The SMARCB1/INI1 protein is a core component of the chromatin remodeling complex. Its loss leads to widespread dysregulation of gene expression. This molecular defect translates into highly characteristic pathological morphology under the microscope: tumor cells often appear undifferentiated, rhabdoid, or basaloid, infiltrating within a loose, myxoid stroma accompanied by a prominent inflammatory reaction. The core pathogenesis of SMARCB1/INI1-deficient RMC involves biallelic inactivation of the SMARCB1 gene, resulting in loss of protein function. The protein encoded by this gene is a core subunit of the BAF chromatin remodeling complex; its loss causes widespread epigenetic dysregulation, leading to aberrant activation of oncogenes and silencing of tumor suppressor genes, thereby driving tumorigenesis [4]. For classical RMC, the unique aspect is the interaction between SMARCB1 deficiency and the renal medullary microenvironment in the context of sickle cell disease. The inherent hyperosmolar, hypoxic, and low-pH environment of the medulla predisposes to microvascular occlusion by sickled red blood cells, causing chronic hypoxia, repeated tissue injury, and regeneration [6]. This persistent proliferative stress significantly increases the risk of a second-hit mutation in SMARCB1 in renal tubular epithelial cells and provides a selective growth advantage for cells with SMARCB1 loss [7].

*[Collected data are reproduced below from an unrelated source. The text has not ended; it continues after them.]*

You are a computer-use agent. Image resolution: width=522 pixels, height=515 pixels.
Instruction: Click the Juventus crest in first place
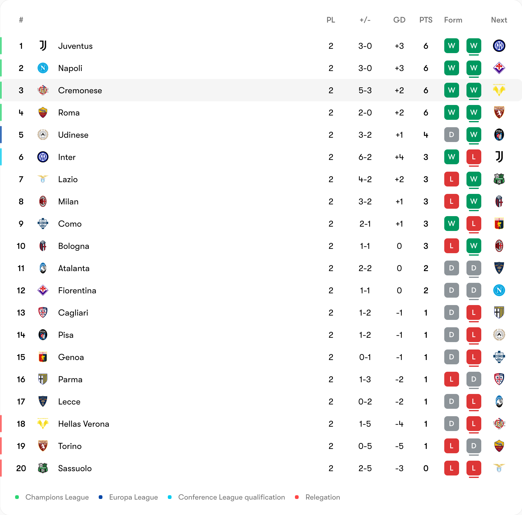tap(43, 46)
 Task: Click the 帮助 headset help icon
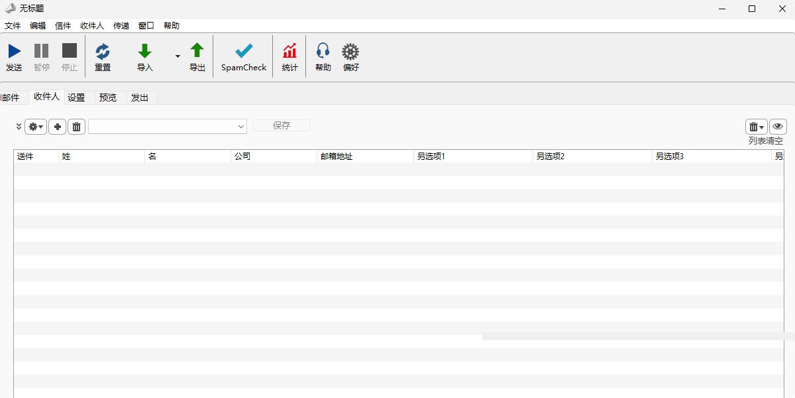(323, 51)
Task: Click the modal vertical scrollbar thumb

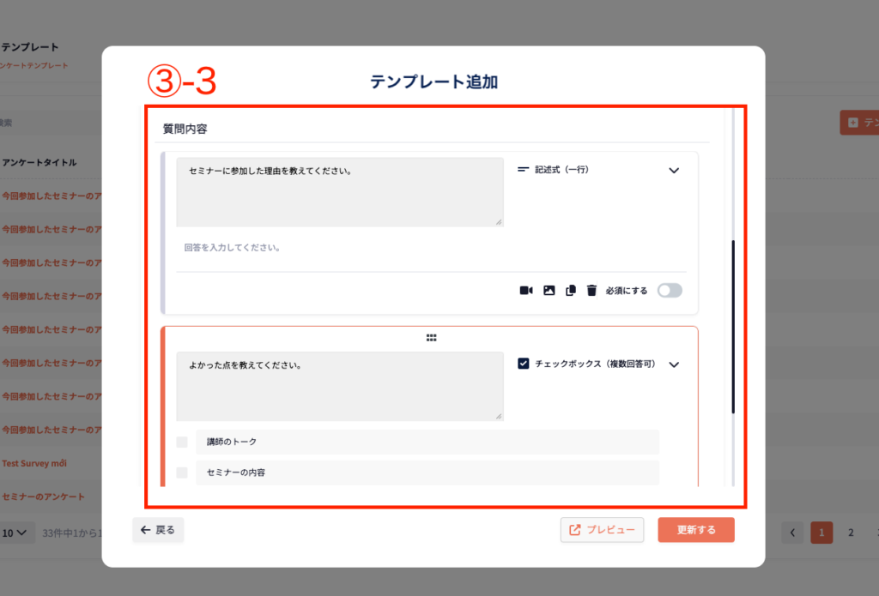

In the World Health Organization (WHO) 2022 edition, SMARCB1-deficient renal medullary carcinoma includes four types: Medullary carcinoma, NOS; SMARCB1-deficient medullary-like renal cell carcinoma; SMARCB1-deficient undifferentiated renal cell carcinoma, NOS; and SMARCB1-deficient dedifferentiated renal cell carcinomas of other specific subtypes. The most significant distinction between SMARCB1-deficient medullary-like renal cell carcinoma (MLRCC) and the other three types of renal medullary carcinoma is that MLRCC patients do not exhibit sickle cell trait, sickle cell disease, or related hemoglobinopathies. Before the introduction of this concept, such tumors might have been simply diagnosed as “poorly differentiated carcinoma” or “unclassified renal cell carcinoma,” failing to reflect their unique morphology and underlying clinical behavior. The pathogenesis of MLRCC remains incompletely understood. To date, our systematic literature review has identified only 15 reported cases of MLRCC globally [8], [9], [10], [11], [12], [13], [14], [15], [16], [17], [18]. This study reports three additional cases of MLRCC and provides an in-depth analysis of their clinical features, pathological morphology, and immunohistochemical findings.